L’internet n’existait pas à l’époque. L’information circulait beaucoup moins vite. Bien des gens n’apprirent la nouvelle du krach qu’aux bulletins de nouvelles en soirée à la télévision. Avec le recul du temps, il est clair qu’il comprenait ce qui allait arriver. Que ces gens moins bien informés allaient paniquer le lendemain matin et que McNeil Mantha pourrait en tirer profit.

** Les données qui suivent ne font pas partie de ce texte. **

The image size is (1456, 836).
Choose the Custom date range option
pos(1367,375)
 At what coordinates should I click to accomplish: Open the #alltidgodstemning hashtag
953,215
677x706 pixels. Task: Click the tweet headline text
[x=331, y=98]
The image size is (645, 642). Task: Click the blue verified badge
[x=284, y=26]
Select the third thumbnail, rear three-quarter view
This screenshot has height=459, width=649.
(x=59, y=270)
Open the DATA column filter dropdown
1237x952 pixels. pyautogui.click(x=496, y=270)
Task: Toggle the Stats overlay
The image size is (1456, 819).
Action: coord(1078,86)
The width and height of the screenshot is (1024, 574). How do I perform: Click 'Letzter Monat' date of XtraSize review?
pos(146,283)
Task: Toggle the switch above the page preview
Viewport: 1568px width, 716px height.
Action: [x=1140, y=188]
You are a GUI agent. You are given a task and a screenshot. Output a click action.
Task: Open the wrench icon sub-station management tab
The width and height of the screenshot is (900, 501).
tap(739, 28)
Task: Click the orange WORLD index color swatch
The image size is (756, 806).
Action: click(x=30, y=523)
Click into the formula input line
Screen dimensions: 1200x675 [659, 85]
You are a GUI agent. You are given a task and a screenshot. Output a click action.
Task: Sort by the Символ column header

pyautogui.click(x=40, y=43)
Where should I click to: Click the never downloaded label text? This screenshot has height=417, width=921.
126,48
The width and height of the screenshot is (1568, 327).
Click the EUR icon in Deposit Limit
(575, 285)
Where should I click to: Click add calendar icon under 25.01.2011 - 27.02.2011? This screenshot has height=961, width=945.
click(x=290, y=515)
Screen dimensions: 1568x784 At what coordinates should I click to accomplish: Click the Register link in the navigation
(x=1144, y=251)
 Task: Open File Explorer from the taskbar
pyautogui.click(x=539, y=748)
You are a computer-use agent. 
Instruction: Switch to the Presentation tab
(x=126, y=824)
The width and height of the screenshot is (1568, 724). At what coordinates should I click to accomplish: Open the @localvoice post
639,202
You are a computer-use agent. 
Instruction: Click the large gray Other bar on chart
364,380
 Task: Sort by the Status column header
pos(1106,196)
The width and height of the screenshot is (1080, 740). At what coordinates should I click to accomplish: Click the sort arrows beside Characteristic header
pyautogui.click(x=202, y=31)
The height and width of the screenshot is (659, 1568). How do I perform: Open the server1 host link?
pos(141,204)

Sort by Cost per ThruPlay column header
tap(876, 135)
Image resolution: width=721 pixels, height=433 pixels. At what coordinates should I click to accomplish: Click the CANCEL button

Et c’est ce qui arriva. Avant même l’ouverture de la séance de négociations le 20 octobre, les places boursières étaient inondées d’ordres de ventes. Les mainteneurs de marchés à l’emploi de McNeil Mantha avaient la responsabilité d’établir le cours d’ouverture des actions et des options en fonction de l’offre et de la demande. Ce matin-là, ils eurent tout le loisir d’établir ces cours à des niveaux très bas, car il n’y avait que des vendeurs, les seuls acheteurs potentiels étant eux-mêmes. Les marchés ouvrirent donc à des cours très dépréciés, et les mainteneurs de marchés sur le parquet achetèrent tout. Une heure plus tard, tous les ordres de ventes ayant été absorbés, les marchés se sont remis à monter, permettant à ces mêmes mainteneurs de marchés de récupérer une bonne partie de leurs pertes de la veille.
20 ans plus tard, sur une échelle de grandeur sans comparaison avec cette anecdote, il semble qu’il soit toujours possible de manipuler un marché, et que maintenant, les profits que l’on en retire soient gigantesques. Les gens de Goldman Sachs l’ont très bien compris. Warren Buffet aussi.